On the other hand, in ethology, the concept of animal intelligence is increasingly deepened, due to the behavior observed in pets – which sometimes exceeds our expectations and above all our understanding. Due to their “strong natures”, one could think in this sense that cats obey their masters only because they want to and not because they have been trained.
This “indomitable” side probably explains the lack of studies devoted to cats, whose reactions to experiments are probably difficult to analyze. The new study, led by researchers at the University of Paris Nanterre, only includes fewer than 20 cats, but already offers insight into the subtleties of human-cat relationships. While it has been concretely proven that our cats can recognize our voice, less is known about how they respond to it.
In the new study, researchers subjected 16 cats to three different conditions where they had them listen to voice recordings. The first changed the speaker’s voice to sound like their owner’s voice. The second was a change in the tone in which the owners address someone else (an adult) or the cat. And the third was to change the pitch of a stranger’s voice when talking to a person or a cat. Changes in the cats’ behavior were then assessed based on changes in their resting state, ear movements, pupil dilation and tail movements.
In the first condition, 10 test cats showed a reduced response to hearing three voice recordings of a stranger’s voice calling them by name. However, listening to their owners’ voices significantly increased their change in behavior and physical responses. These results suggest that cats can distinguish their owners’ voices from a stranger’s voice quite easily.

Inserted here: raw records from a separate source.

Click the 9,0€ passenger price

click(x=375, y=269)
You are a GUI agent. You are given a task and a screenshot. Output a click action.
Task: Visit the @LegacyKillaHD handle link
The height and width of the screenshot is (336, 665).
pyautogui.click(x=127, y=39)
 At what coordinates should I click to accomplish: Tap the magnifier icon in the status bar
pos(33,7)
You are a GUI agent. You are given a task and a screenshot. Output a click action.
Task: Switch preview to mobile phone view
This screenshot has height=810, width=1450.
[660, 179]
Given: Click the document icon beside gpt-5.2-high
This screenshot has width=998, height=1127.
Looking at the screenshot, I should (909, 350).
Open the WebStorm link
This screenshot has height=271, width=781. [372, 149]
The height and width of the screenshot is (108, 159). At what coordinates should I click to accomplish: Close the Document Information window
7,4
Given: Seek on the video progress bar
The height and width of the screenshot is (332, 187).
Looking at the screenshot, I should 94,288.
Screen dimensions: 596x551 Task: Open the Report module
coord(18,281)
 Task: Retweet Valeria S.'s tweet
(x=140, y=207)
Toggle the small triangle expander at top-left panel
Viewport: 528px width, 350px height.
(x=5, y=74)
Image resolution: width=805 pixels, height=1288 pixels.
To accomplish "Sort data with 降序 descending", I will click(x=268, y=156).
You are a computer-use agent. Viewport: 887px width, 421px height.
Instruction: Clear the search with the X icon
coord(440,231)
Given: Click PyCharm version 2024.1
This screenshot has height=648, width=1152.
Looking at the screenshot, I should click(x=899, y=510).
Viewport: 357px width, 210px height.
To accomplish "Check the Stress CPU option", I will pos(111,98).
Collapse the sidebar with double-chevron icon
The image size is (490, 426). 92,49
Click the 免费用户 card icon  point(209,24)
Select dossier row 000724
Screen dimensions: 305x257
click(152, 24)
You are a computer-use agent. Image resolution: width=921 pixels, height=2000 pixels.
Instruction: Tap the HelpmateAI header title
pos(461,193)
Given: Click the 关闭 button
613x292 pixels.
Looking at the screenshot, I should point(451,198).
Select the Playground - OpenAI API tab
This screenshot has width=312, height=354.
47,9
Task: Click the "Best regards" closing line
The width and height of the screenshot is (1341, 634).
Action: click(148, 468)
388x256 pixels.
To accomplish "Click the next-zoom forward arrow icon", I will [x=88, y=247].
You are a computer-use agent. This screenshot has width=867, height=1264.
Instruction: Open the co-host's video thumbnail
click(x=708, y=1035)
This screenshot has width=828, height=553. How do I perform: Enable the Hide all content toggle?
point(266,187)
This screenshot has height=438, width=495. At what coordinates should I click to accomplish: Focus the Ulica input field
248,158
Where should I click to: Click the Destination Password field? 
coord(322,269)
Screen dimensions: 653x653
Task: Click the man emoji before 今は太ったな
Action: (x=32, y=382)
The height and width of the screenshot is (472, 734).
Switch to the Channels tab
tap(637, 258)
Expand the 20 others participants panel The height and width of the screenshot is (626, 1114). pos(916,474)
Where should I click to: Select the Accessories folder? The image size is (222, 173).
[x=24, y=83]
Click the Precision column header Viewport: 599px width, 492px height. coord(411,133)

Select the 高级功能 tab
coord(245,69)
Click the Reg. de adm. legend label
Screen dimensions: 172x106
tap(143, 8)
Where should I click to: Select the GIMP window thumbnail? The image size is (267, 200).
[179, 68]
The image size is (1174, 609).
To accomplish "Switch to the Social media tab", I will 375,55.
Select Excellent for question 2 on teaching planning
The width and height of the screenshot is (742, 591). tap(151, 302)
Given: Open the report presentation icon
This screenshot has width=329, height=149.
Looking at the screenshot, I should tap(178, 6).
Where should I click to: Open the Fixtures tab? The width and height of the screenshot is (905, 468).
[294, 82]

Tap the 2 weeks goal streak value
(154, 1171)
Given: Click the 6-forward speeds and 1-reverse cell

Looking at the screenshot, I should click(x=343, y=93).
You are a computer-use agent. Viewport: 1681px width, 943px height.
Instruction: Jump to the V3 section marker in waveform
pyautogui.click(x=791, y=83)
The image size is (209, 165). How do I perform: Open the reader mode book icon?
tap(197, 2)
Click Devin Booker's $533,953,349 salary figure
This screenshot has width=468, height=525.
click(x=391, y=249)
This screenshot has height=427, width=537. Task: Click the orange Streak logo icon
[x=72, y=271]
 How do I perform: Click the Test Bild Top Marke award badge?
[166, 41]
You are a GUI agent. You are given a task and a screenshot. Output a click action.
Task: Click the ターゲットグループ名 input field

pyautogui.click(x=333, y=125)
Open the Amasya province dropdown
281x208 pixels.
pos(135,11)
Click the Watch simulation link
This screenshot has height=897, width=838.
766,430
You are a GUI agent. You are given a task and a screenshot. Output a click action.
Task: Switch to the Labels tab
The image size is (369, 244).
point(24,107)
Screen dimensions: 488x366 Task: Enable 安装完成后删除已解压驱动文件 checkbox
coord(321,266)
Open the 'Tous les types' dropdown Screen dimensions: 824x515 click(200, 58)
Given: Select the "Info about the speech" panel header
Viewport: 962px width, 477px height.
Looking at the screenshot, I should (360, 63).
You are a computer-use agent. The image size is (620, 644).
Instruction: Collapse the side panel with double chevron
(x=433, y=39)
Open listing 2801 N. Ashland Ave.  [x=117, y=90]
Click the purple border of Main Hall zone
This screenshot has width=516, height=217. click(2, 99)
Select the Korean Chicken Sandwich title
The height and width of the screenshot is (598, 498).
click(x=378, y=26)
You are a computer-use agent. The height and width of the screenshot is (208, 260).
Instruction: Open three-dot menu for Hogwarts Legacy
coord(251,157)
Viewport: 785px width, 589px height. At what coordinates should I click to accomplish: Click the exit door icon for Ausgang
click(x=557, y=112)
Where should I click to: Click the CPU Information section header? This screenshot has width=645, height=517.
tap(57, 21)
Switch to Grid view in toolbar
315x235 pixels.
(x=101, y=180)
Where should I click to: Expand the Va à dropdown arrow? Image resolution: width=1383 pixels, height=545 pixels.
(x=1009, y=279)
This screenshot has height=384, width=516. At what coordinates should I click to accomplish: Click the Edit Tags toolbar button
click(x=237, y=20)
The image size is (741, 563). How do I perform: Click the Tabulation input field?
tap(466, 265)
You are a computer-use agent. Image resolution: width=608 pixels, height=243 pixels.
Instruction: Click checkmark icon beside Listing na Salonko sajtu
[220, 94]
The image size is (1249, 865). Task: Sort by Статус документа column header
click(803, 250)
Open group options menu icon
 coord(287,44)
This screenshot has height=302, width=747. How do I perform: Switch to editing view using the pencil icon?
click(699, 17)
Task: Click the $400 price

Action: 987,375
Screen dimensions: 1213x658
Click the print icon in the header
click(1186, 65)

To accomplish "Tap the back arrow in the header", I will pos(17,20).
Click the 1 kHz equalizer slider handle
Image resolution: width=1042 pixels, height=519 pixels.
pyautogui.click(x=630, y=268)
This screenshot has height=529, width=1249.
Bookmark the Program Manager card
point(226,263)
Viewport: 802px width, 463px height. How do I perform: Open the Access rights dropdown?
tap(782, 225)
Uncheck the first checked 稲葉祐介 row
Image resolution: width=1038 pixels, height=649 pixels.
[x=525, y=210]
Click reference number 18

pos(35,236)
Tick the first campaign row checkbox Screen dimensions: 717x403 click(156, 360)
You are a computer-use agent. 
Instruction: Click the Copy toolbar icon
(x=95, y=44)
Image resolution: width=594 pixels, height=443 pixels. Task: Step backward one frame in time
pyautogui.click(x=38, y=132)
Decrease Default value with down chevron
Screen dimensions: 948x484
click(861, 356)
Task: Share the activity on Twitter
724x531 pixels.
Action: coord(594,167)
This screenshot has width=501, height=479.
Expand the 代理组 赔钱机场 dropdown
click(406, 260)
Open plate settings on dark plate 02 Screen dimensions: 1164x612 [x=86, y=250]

When the cats were subjected to a second experimental condition, they showed a significant decrease in interest when their owners’ tone indicated that the messages were not directed at them. On the other hand, there was a revival of interest when the tone suggested that the owners were speaking specifically to them. Additionally, they ignored the strangers, although they changed their tone to address the cats specifically.
However, it should be borne in mind that these results refer to only 16 individuals and therefore may not fully explain all the subtleties of the behavior of these felines. As a next step, the researchers are thinking of repeating the experiment by selecting cats that are more socialized and used to being around other people besides their owners.